Well, that’s interesting – my German colleague exclaimed after being asked how the youth seminar on civic engagement in the Caucasus felt like from her point of view, as a trainer – the group was noticeable – she went on – you could not keep them on the exact topic for a minute, they were not able to concentrate and deeply analyze the problems, but just kept on thinking “in general”. They cannot be critical at all. Moreover, they were never able to work longer than planned – they just needed to stop because of a lack of concentration abilities. And we had a huge problem with the group always being late – no matter what you said; they just came at least 10 minutes late and stayed relaxed as if nothing had happened.

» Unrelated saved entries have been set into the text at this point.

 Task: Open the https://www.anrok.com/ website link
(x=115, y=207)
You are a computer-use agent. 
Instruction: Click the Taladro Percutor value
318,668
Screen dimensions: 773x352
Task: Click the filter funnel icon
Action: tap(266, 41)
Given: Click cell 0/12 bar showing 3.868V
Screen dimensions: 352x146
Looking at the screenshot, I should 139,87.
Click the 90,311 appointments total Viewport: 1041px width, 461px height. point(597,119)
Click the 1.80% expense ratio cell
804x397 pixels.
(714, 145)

And, if our training group was not a purely female one, I am afraid, we would have had another problem – the participants would have only considered important what the male-trainers said. But, as we were only women-trainers, it was OK – the group just had no chance to ignore us. But still, within the group, you could feel that some women give more respect to men than to other women. Actually – no wonder that the Caucasus region today is one of unsolved conflicts – if you look at the folk dances of these people, you just see fighting men, who do not even fight for a woman, but to show other men they are stronger.  What about gender – just look at the national dresses women used to wear there – anything womanly should be covered…

She was talking about a training we held together. I was just listening, seeking for the eyes of the others – one colleague form Croatia, two others from Germany and one Russian. Nobody made a comment on what she said – she was experienced. Drawing this “complete” picture of the society in Caucasus, she was proud to have prepared the new trainers to train youth there, for the problems in the Caucasus, which the West should solve at any price – punctuality, ability of being critical, gender equality – this should be achieved there, as soon as possible, it would be even better if we could change the participants and their society through a single training in 10 days, and it would be perfect if this training would be that one that we can provide.

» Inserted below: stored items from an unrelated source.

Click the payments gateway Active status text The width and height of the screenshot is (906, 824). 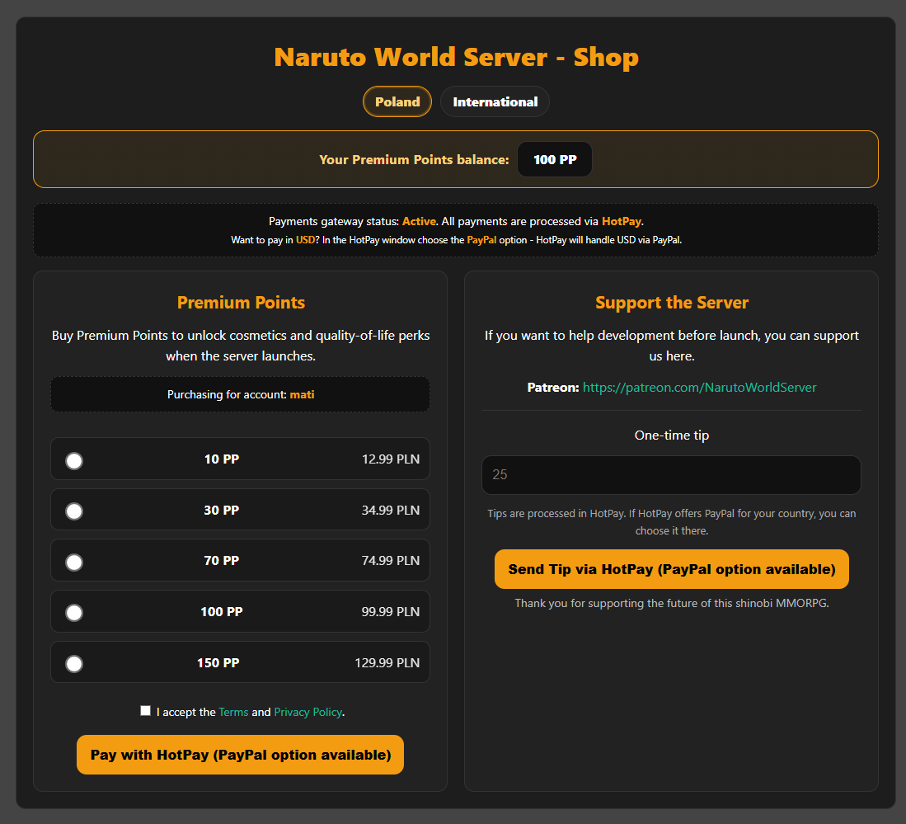tap(420, 221)
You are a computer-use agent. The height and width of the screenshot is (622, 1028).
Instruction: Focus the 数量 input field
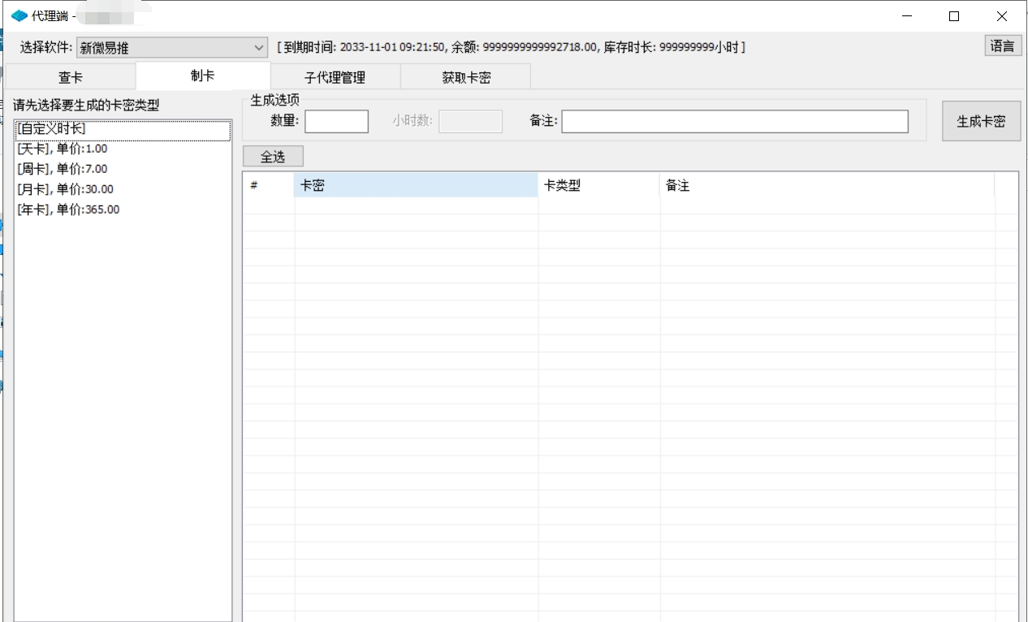[x=336, y=121]
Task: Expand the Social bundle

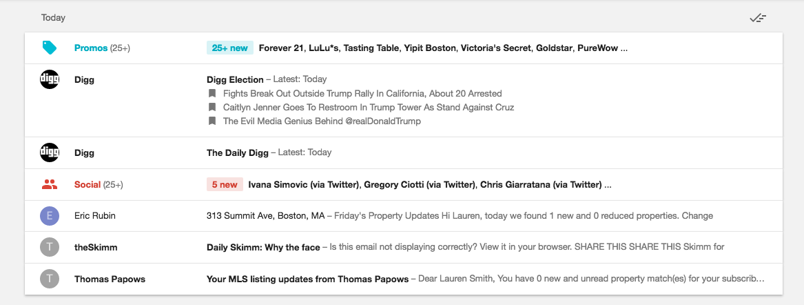Action: pos(87,184)
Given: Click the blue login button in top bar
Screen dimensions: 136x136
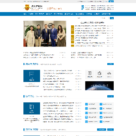Looking at the screenshot, I should (111, 2).
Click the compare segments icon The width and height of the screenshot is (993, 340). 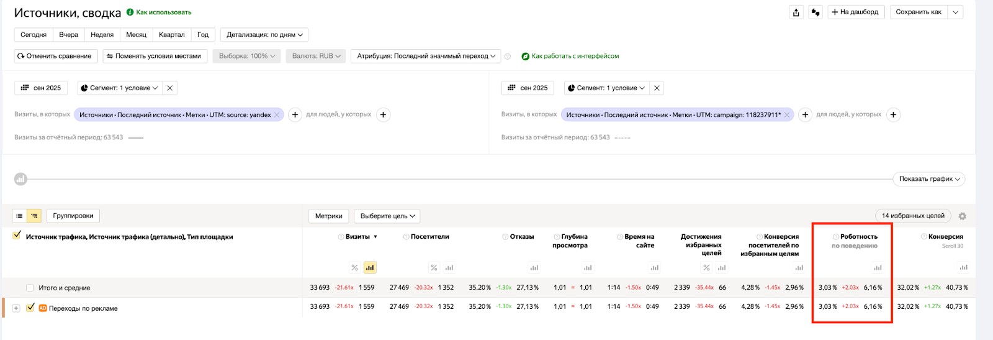coord(816,12)
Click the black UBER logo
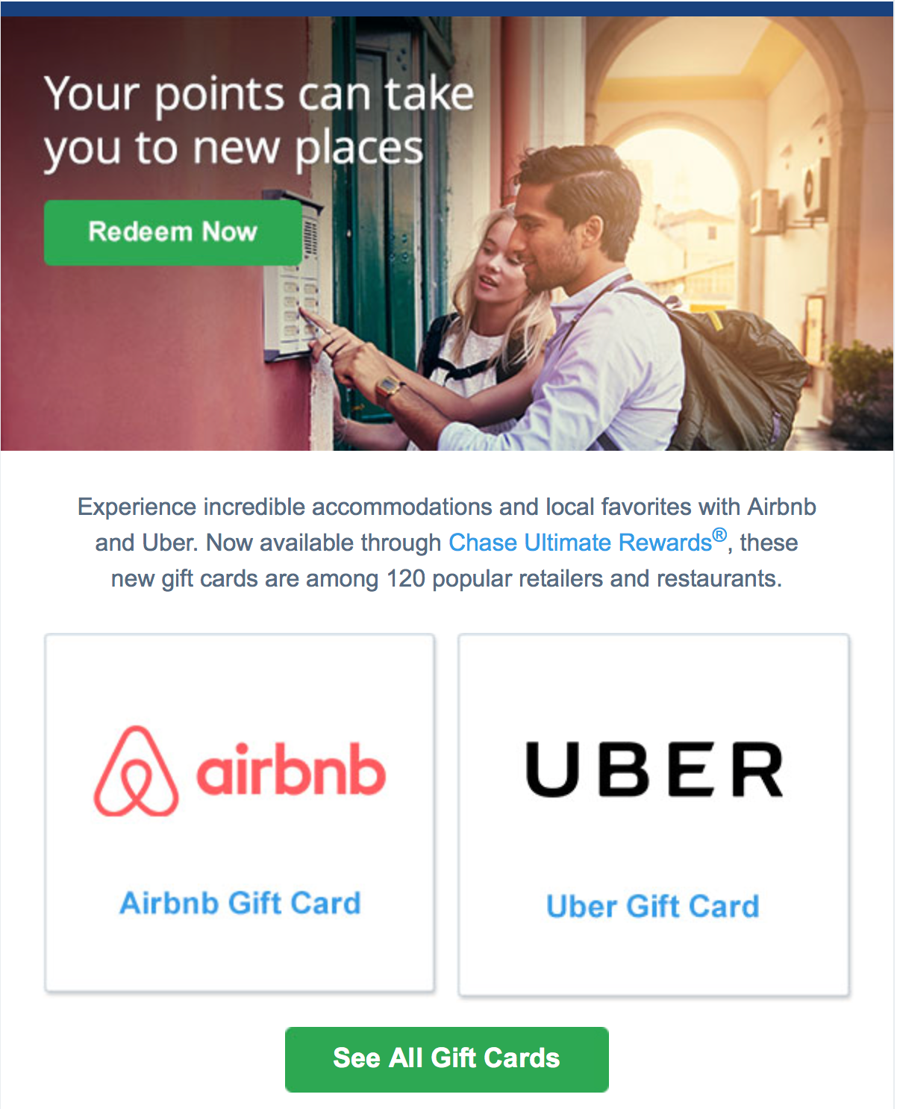 654,769
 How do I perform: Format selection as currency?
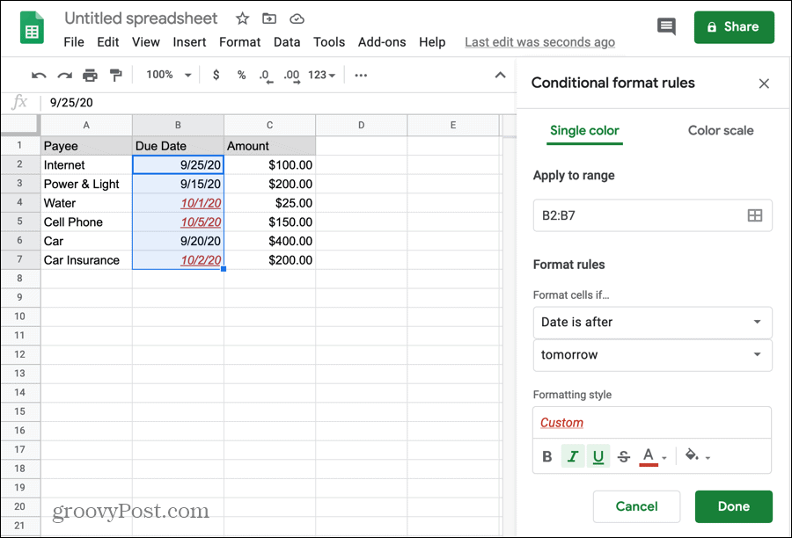tap(216, 75)
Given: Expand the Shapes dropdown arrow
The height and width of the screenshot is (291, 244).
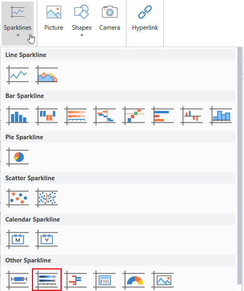Looking at the screenshot, I should [82, 35].
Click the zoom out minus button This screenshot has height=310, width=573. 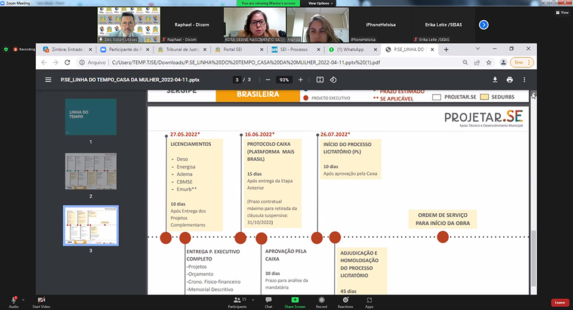coord(268,79)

That the group in  Caucasus was so enthusiastic that we didn’t need to motivate it; that the young ladies and gentlemen we had to teach were so grateful, that we felt almost loved there; that they were open-minded and so ready to change and develop themselves; that they were inborn experts in conflict management because of their own background; that they were flexible and caring, friendly and ready to overcome prejudice, helpful and kind – more than any other group one can experience as a trainer in western Europe – all this remained unsaid. And it was a lot – as much as the other side of a coin. You cannot just ignore one side and only present that one you are able to perceive, that one fitting into your own clichés. It is unfair.

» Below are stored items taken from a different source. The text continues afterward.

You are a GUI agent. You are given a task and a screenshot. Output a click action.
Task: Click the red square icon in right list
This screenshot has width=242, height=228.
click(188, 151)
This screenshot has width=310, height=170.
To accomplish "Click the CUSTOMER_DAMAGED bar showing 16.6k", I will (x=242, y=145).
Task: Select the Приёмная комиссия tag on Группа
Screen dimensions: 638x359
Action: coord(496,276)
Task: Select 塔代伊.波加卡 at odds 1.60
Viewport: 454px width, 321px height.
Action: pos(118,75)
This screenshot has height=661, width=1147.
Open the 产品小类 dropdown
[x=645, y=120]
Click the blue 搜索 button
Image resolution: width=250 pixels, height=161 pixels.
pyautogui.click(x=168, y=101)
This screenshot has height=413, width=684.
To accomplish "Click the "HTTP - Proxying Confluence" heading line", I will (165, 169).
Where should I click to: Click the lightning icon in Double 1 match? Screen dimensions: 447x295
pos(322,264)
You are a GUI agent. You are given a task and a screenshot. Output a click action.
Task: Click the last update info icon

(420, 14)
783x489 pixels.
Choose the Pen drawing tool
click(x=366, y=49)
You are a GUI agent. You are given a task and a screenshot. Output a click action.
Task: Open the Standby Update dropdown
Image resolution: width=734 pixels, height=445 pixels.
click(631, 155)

During that seminar I was only hoping these young people will never lose their huge, warm hearts. They were rich. The situation made me think a lot about my own society – the Bulgarian one. Not very different, though. What do we have? What do we miss? What do we fear and strive for in my own country? I am not yet sure if I have found the answers, but one thing is for sure – we do not need to throw away everything we have had over hundreds of years only to replace it with something new, something, that the wealthy West prescribes us.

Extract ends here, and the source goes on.